No cabe duda de que Con la muerte en los talones es una obra maestra, pero todo empezó de una broma de Alfred Hitchcock, que más de una vez le contaba a los periodistas que quería hacer una película titulada El hombre en la nariz de Lincoln, protagonizada por Cary Grant, en la que este se escondía en el monte Rushmore, dentro de, precisamente, la nariz de Lincoln, pero le pillaban al estornudar. Lo más curioso es que de broma no tenía nada, y en un momento dado esperó al guionista adecuado para desarrollarla... Hasta que, por fin, gracias a un proyecto que no llegó a nada, conoció a Ernest Lehman.
Corre, que te pillo
Hitchcock estaba obsesionado con la idea de que los villanos trataran de matar al héroe utilizando un tornado, algo que el guionista nunca terminó de entender, por motivos obvios. La misma tarde que propuso la idea, y tras hablar bastante sobre el tema, el tornado acabó convirtiéndose en un avión. Y el resto de la escena ya os la sabéis.
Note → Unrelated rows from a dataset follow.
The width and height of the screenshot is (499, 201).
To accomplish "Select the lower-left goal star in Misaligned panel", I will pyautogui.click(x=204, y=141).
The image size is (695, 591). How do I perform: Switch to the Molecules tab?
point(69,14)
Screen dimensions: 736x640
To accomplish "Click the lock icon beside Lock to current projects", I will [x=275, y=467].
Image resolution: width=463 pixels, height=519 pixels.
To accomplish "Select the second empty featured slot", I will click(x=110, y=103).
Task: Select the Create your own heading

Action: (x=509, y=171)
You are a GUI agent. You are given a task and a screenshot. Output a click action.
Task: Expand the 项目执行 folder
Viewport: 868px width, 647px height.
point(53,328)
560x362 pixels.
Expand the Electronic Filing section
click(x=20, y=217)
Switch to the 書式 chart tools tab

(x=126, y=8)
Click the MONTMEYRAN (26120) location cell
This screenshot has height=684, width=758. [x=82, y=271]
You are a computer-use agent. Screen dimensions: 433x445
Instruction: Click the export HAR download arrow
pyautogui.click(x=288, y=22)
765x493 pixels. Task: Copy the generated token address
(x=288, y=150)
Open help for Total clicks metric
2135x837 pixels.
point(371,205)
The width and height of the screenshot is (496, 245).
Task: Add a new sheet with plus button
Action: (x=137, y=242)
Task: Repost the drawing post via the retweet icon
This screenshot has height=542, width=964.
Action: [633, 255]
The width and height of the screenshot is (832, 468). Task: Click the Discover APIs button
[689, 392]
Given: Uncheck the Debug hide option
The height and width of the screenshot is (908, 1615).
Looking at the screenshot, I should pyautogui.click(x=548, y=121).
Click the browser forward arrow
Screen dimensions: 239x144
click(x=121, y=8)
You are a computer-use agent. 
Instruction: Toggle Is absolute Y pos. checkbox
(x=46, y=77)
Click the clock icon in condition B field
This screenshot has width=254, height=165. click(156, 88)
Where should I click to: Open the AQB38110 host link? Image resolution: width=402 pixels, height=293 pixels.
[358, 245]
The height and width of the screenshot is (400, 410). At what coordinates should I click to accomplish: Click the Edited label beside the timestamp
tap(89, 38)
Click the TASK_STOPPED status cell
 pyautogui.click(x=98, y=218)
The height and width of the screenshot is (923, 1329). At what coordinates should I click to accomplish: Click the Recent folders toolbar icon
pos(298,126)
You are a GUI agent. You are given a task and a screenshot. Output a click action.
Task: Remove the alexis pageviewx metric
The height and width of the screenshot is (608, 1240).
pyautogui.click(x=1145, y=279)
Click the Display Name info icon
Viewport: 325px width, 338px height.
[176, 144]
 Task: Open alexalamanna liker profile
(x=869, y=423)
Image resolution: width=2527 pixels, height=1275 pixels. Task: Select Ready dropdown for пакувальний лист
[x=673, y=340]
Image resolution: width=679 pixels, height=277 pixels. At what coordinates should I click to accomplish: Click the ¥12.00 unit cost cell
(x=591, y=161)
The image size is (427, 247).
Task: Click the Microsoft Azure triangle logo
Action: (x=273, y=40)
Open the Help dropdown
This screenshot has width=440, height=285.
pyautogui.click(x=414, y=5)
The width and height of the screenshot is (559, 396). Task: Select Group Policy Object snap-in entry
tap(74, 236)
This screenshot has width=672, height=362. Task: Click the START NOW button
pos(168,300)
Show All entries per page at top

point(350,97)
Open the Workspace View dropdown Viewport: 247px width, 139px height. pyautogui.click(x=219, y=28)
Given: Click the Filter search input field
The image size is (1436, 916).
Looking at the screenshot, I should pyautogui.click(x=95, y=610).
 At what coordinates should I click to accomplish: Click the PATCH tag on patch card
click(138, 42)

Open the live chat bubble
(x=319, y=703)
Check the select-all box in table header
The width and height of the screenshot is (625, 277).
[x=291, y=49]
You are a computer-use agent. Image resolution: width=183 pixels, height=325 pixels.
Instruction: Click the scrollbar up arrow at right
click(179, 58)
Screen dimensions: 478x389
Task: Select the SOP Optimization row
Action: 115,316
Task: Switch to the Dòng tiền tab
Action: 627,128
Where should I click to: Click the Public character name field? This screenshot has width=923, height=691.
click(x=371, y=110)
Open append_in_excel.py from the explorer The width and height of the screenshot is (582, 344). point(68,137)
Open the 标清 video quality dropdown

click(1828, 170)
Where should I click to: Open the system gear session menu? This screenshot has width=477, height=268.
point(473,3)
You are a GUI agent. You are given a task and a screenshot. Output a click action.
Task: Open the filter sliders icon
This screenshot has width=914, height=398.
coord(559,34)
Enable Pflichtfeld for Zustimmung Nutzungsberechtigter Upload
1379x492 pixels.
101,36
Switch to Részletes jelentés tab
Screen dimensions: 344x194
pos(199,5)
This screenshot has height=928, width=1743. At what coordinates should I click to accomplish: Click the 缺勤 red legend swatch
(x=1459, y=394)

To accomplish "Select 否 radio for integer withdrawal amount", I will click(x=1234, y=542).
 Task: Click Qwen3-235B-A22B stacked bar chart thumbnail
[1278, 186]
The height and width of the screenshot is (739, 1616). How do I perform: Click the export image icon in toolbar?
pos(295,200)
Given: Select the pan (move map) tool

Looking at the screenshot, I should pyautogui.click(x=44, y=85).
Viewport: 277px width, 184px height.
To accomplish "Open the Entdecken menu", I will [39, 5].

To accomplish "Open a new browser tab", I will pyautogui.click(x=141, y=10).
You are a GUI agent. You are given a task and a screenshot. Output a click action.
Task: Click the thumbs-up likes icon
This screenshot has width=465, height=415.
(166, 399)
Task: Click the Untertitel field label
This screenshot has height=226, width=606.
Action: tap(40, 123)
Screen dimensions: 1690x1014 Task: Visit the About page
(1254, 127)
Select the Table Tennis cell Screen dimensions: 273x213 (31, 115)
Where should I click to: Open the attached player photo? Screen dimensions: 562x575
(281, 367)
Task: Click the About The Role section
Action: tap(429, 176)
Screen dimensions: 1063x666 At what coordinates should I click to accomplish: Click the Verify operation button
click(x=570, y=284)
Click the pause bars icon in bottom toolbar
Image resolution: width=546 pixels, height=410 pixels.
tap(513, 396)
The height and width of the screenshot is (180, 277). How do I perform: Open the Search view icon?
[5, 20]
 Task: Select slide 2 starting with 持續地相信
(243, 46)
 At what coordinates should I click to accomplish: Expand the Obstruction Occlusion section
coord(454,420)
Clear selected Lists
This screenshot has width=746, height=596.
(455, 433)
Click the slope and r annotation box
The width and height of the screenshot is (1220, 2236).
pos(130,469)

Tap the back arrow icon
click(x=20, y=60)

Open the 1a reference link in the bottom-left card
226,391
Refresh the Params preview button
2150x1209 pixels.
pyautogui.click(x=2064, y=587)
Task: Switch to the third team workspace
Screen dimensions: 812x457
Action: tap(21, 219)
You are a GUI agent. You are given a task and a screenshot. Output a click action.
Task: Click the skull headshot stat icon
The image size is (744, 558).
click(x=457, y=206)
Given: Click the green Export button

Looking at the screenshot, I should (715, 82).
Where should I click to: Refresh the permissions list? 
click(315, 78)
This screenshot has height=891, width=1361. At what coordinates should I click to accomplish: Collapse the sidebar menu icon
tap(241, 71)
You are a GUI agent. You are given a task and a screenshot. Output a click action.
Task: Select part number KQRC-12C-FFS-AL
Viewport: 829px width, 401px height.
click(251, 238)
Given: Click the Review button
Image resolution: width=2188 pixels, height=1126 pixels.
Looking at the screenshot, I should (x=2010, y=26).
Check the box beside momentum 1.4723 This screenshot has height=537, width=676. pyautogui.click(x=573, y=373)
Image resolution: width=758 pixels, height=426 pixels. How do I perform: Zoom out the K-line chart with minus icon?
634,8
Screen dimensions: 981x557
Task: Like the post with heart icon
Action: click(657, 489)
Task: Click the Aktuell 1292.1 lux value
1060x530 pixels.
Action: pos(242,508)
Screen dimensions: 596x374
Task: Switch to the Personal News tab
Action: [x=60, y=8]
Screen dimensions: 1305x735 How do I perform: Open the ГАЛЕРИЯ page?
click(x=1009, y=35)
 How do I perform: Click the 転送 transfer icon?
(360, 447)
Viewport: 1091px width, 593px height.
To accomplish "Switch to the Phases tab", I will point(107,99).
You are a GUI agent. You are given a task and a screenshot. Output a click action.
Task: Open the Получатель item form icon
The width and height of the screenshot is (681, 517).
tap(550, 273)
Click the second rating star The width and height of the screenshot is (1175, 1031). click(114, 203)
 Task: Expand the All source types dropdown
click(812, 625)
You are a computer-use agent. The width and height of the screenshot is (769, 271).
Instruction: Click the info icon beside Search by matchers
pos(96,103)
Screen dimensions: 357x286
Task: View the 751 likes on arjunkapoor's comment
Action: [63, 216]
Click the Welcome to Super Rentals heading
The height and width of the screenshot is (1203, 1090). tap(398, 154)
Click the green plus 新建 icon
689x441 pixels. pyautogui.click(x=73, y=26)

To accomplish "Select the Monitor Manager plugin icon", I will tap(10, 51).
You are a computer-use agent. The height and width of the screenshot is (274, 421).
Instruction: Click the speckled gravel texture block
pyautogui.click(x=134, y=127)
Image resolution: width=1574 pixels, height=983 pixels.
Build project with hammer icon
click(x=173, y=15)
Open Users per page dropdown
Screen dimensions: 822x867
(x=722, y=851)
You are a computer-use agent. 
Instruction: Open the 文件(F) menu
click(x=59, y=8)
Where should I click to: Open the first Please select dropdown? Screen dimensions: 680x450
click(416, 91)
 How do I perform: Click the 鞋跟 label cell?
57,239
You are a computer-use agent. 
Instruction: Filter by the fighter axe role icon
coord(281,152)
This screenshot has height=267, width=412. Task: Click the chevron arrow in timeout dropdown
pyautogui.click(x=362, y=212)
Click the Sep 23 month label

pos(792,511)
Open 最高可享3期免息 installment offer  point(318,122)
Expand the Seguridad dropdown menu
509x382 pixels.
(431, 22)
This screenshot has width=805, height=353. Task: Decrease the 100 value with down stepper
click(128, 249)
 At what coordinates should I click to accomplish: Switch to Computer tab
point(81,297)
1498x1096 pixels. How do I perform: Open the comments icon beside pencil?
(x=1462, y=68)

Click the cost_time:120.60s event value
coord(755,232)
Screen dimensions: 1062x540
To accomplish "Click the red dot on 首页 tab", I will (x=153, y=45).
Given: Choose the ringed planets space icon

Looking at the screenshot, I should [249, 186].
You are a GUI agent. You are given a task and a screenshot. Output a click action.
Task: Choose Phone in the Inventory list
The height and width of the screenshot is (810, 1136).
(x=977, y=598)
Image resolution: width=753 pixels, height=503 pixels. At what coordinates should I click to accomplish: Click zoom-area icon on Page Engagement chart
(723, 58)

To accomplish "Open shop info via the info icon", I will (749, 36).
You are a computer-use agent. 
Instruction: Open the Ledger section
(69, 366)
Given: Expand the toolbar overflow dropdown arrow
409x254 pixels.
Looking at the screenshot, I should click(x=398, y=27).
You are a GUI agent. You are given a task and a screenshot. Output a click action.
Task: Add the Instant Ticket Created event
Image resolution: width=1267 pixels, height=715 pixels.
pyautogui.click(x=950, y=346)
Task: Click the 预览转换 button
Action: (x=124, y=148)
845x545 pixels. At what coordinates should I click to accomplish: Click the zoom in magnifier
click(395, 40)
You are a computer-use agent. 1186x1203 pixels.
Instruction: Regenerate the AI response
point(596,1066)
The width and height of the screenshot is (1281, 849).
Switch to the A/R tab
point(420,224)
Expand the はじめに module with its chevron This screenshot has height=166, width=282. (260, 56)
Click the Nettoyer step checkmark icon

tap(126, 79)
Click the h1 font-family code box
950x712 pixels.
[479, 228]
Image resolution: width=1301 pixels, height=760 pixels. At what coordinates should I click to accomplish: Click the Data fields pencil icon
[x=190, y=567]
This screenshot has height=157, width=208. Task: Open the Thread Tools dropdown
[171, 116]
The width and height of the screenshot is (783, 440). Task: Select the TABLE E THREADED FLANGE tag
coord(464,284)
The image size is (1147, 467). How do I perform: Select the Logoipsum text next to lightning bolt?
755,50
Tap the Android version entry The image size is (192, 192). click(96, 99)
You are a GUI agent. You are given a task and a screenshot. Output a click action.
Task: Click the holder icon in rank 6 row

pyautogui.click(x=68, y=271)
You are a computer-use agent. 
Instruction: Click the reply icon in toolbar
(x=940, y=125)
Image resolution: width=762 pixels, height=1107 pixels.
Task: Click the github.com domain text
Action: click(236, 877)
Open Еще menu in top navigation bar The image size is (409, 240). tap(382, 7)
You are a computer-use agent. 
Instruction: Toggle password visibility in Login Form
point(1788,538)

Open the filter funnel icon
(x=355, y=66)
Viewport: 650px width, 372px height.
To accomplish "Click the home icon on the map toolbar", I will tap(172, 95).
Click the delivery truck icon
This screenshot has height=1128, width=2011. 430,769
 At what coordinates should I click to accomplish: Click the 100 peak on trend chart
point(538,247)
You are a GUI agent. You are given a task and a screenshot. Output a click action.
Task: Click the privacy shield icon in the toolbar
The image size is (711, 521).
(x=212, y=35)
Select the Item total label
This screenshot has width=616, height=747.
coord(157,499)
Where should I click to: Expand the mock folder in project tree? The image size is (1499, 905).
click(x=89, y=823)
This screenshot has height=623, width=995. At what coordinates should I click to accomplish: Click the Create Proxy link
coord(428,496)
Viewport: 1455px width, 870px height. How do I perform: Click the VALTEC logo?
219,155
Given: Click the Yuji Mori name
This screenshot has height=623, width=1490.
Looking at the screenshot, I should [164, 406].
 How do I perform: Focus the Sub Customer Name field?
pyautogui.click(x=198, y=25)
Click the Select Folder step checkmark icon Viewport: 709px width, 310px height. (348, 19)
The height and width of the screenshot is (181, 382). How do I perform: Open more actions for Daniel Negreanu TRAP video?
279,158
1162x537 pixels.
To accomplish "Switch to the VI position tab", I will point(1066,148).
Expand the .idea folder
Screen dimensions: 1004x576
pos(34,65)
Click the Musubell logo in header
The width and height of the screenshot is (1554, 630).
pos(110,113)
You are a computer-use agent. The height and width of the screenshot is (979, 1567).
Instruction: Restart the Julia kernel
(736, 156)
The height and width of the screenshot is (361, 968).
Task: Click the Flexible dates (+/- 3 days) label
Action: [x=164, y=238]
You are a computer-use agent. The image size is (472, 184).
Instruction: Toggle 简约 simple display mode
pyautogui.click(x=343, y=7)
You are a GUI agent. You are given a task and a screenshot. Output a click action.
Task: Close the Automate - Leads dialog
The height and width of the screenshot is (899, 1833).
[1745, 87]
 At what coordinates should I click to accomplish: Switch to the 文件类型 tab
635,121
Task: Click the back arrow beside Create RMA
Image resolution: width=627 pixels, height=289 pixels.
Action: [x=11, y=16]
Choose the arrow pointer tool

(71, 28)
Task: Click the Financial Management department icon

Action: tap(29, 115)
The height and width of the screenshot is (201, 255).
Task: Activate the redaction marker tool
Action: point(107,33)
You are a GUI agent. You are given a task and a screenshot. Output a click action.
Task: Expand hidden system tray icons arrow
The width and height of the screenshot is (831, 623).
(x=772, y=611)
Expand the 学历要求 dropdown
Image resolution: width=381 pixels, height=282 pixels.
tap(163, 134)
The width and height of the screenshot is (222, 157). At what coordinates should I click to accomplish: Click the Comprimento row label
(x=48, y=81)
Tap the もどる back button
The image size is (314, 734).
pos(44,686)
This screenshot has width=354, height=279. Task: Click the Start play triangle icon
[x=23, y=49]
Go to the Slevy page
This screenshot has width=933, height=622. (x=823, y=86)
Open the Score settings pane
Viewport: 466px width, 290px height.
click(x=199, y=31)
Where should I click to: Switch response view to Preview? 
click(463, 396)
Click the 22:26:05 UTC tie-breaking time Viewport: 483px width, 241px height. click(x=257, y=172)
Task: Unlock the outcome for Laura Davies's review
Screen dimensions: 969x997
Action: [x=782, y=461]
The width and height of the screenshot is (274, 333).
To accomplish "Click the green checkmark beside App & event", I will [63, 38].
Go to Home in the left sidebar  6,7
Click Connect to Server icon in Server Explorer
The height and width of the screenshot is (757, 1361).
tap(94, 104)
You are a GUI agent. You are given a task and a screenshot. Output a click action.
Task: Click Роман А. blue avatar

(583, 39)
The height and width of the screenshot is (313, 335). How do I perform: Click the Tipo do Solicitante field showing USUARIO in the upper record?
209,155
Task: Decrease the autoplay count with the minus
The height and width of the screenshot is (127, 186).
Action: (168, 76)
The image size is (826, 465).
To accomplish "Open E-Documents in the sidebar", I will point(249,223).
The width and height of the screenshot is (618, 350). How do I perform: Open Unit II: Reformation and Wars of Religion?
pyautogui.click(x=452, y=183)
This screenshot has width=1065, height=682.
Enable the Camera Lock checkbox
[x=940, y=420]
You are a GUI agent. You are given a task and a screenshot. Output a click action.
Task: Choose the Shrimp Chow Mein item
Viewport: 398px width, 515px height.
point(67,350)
Ese es, sin duda, el momento más épico de Con la muerte en los talones, pero hay otro que ha pasado a la historia del cine por algo que vemos de fondo. Se trata de un niño que trabajaba como extra y que, en medio de la confrontación, aparece tapándose los oídos segundos antes de que se dispare un solo arma. El motivo era que el plano se había repetido un buen número de veces y estaba notablemente harto del sonido, así que decidió tomar medidas.
No en vano se le atribuye a Hitchcock la frase "No trabajes con niños, ni con animales, ni con Charles Laughton". Este es posiblemente el único error visible de una película perfecta y ni mucho menos la empobrece. Todo lo contrario: solo demuestra que, además de ser un entretenedor nato, Hitchcock era, después de todo, humano.